◆ SOURCE DOCUMENT
-.-.-

Omar – who has courted controversy by repeatedly criticizing the United States and Israel and seeming to minimize Islamist terrorism – has come under renewed fire this week after a video went viral of her last month calling the deadliest terrorist attack in history: “some people did something.”

In the 20-minute address to a Council on American-Islamic Relations banquet in California on March 23, Omar urged fellow Muslims to refuse to be “terrorized” following attacks by extremist members of their religion.

“Many people expect our community to feel like it needs to hide every time something happens,” she said. “But repeatedly we have shown them that we are not to be bullied, not to be threatened, we are not to be terrorized, we are strong and resilient, and we will always show up to be ourselves because we know we have a right to a dignified existence and a dignified life.”

Ocasio-Cortez complained to reporters on Thursday that the right’s criticism of comments about the Sept. 11 attacks by Omar constitutes “an incitement of violence against progressive women of color.”

-.-.-

◆ EXERCISE DATA
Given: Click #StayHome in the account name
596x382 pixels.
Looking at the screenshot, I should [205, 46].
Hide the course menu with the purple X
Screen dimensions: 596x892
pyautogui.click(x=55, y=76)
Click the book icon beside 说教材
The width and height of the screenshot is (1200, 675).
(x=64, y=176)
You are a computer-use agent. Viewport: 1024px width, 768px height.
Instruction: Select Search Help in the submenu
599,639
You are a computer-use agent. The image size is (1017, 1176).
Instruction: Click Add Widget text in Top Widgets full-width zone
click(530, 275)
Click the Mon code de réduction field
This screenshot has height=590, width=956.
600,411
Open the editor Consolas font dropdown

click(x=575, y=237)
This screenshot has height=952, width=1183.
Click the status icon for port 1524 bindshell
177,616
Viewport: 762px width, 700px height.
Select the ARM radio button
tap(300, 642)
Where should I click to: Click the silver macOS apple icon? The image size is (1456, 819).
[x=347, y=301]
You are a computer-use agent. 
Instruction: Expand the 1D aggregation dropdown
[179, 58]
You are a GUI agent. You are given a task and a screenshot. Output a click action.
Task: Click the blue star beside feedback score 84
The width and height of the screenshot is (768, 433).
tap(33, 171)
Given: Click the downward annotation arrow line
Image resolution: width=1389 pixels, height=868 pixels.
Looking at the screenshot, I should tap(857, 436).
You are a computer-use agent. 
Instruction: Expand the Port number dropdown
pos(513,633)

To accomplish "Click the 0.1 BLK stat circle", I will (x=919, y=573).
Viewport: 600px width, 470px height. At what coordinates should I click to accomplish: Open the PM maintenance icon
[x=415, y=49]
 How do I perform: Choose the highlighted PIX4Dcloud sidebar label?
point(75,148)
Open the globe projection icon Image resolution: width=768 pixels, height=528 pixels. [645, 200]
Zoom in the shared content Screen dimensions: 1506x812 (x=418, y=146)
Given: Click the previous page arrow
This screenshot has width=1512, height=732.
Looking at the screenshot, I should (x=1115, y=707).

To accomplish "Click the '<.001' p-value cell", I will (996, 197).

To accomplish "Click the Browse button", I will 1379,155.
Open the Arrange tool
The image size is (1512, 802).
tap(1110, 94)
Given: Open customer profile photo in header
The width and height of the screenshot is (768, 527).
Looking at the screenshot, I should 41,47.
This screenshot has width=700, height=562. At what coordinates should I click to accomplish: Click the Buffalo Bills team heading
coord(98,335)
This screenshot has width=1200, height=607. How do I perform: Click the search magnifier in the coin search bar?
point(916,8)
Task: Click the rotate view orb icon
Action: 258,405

-.-.-

◆ ASSIGNED TASK A
According to the passage on Omar's CAIR speech, on what date did Omar address the banquet?
◆ ASSIGNED TASK B
Does each statement agree with the passage on Omar's CAIR speech? Answer yes or no for each, quoting the deciding words. (i) Omar's address lasted 20 minutes. (ii) The banquet took place in New York. (iii) Ocasio-Cortez spoke to reporters on Thursday.
◆ ASSIGNED TASK C
Carry on the passage on Omar's CAIR speech from the point where it stops.
The entries play no part in this work.

◆ OUTPUT A
March 23.

◆ OUTPUT B
(i) Yes: "In the 20-minute address"
(ii) No: "a Council on American-Islamic Relations banquet in California"
(iii) Yes: "Ocasio-Cortez complained to reporters on Thursday"

◆ OUTPUT C
“The levels which Republicans and conservative groups, whether they are official party apparatuses, sending out emails calling me and others domestic terrorists or whether it’s Ruppert Murdoch and the New York Post printing on the front page to circulate all around New York City an image that is incredibly upsetting and triggering for New Yorkers that were actually there and were actually in the radius that woke up one morning or were in there schools and didn’t know if they were going to see their parents at the end of the day,” she said.

Before being elected to Congress last year, Crenshaw served for 10 years as a Navy SEAL. During a 2012 deployment to Afghanistan, he lost his right eye in an IED explosion. He received two Bronze Star Medals, the Purple Heart and the Navy and Marine Corps Commendation Medal with valor.

Crenshaw was among a number of conservatives who this week spoke out against Omar’s comments about 9/11, calling them “unbelievable.”